**REQUESTS**.
1. Decide whether each statement below agrees with the Mordor food thread, answering yes or no and quoting the deciding words. (a) Aldarion holds that Orcs eat normal food. (b) Sam takes the folk in the camp below to be Orcs. (c) Frodo and Sam knew of the slave-worked fields by Lake Núrnen.
2. From the Mordor food thread, return the passage from "I'm not sure" up to and including "could be wrong.", copied word for word.

───── PROVIDED TEXT ─────

# Food in Mordor



## Rivendell_librarian (Feb 28, 2020)

I've been wondering about what the armies in Mordor did for food. The Encyclopaedia of Arda (a good source?) says that Nurn around the Sea of Nurnen was more fertile than the Plateau of Gorgoroth and was worked by slaves (cf Sparta's helots?). These slaves were released in the fourth age.

Anyone know more about these slaves - were they captured from Harad or elsewhere? How long were they held as slaves of Mordor? What kind of food did they produce?






The Encyclopedia of Arda - Nurn


The lowlands of the south and east of Mordor. Beyond the range of Orodruin's fumes, Nurn was more fertile than the barren Plateau of Gorgoroth to the...




www.glyphweb.com





Bump - I'm surprised this question wasn't answered.


----------



## Phantom718 (Mar 2, 2020)

I'm not sure much is mentioned about what orcs eat - except for things like the "maggoty bread" the Uruks had in TTT (film), and occasionally eating each other (TTT/ROTK films). I tend to doubt they'd grow "normal" produce like men or elves would, but who knows. They probably had largely a scavenger kind of diet like Gollum. Just my guess. I could be wrong.


----------



## Aldarion (Mar 2, 2020)

Actually, Orcs do eat normal food - as noted in OP, we know that there are large fields worked by slaves around Sea of Nurnen. The only question is whether they are raising crops to feed orcs, or to feed animals to feed orcs. One way or another, it is clear that Mordor does, in fact, have food production.


----------



## Deleted member 12094 (Mar 3, 2020)

The origin of these slaves is nowhere to be found. They are hardly mentioned at all, except that indeed they were freed by Aragorn and could keep the lands for themselves.


----------



## Rivendell_librarian (Mar 3, 2020)

Ok thanks for that Merroe and Aldarion.

I've just found this in the ROTK:

_Frodo and Sam gazed out in mingled loathing and wonder on this hateful land. Between them and the smoking mountain, and about it north and south, all seemed ruinous and dead, a desert burned and choked. *They wondered how the Lord of this realm maintained and fed his slaves and his armies. *Yet armies he had. As far as their eyes could reach, along the skirts of the Morgai and away southward, there were camps, some of tents, some ordered like small towns. One of the largest of these was right below them. Barely a mile out into the plain it clustered like some huge nest of insects, with straight dreary streets of huts and long low drab buildings. About it the ground was busy with folk going to and fro; a wide road ran from it south-east to join the Morgul-way, and along it many lines of small black shapes were hurrying.
‘I don’t like the look of things at all,’ said Sam. ‘Pretty hopeless, I call it - *saving that where there’s such a lot of folk there must be wells or water, not to mention food. And these are Men not Orcs, or my eyes are all wrong.’
Neither he nor Frodo knew anything of the great slave-worked fields away south in this wide realm, beyond the fumes of the Mountain by the dark sad waters of Lake Núrnen; nor of the great roads that ran away east and south to tributary lands, from which the soldiers of the Tower brought long wagon-trains of goods and booty and fresh slaves*. Here in the northward regions were the mines and forges, and the musterings of long-planned war; and here the Dark Power, moving its armies like pieces on the board, was gathering them together. Its first moves, the first feelers of its strength, had been checked upon its western line, southward and northward. For the moment it withdrew them, and brought up new forces, massing them about Cirith Gorgor for an avenging stroke. And if it had also been its purpose to defend the Mountain against all approach, it could scarcely have done more.

───── DATA EXTRACT ─────

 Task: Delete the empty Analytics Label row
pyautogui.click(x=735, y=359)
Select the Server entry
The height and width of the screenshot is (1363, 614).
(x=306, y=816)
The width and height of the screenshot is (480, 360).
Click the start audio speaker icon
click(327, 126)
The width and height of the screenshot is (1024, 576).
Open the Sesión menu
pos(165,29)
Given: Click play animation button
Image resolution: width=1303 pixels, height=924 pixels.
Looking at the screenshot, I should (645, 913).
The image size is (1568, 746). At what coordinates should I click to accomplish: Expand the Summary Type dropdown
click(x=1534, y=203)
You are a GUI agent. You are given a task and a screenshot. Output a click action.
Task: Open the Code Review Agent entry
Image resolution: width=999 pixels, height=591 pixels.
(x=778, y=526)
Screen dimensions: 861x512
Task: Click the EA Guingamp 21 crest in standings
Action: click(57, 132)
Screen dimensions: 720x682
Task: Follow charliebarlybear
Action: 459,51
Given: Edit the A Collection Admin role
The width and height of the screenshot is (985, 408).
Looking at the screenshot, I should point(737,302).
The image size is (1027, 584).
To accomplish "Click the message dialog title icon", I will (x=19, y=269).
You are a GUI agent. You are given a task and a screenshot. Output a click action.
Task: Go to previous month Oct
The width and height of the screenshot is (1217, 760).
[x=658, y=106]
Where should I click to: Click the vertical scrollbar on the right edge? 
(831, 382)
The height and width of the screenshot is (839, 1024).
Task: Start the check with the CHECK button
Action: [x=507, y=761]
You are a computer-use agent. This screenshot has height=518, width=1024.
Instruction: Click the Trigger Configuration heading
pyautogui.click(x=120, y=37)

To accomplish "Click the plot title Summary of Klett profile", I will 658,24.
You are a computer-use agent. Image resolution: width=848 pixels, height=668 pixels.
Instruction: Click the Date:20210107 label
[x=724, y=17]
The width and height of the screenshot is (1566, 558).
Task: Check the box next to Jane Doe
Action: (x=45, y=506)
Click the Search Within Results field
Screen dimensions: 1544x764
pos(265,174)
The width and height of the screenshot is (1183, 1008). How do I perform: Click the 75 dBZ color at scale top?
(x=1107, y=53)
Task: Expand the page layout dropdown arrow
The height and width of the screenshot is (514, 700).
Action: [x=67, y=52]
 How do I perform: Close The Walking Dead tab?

─────

**SOLUTIONS IN ORDER**.
1.
(a) Yes: "Actually, Orcs do eat normal food"
(b) No: "And these are Men not Orcs, or my eyes are all wrong."
(c) No: "Neither he nor Frodo knew anything of the great slave-worked fields away south in this wide realm"

2.
I'm not sure much is mentioned about what orcs eat - except for things like the "maggoty bread" the Uruks had in TTT (film), and occasionally eating each other (TTT/ROTK films). I tend to doubt they'd grow "normal" produce like men or elves would, but who knows. They probably had largely a scavenger kind of diet like Gollum. Just my guess. I could be wrong.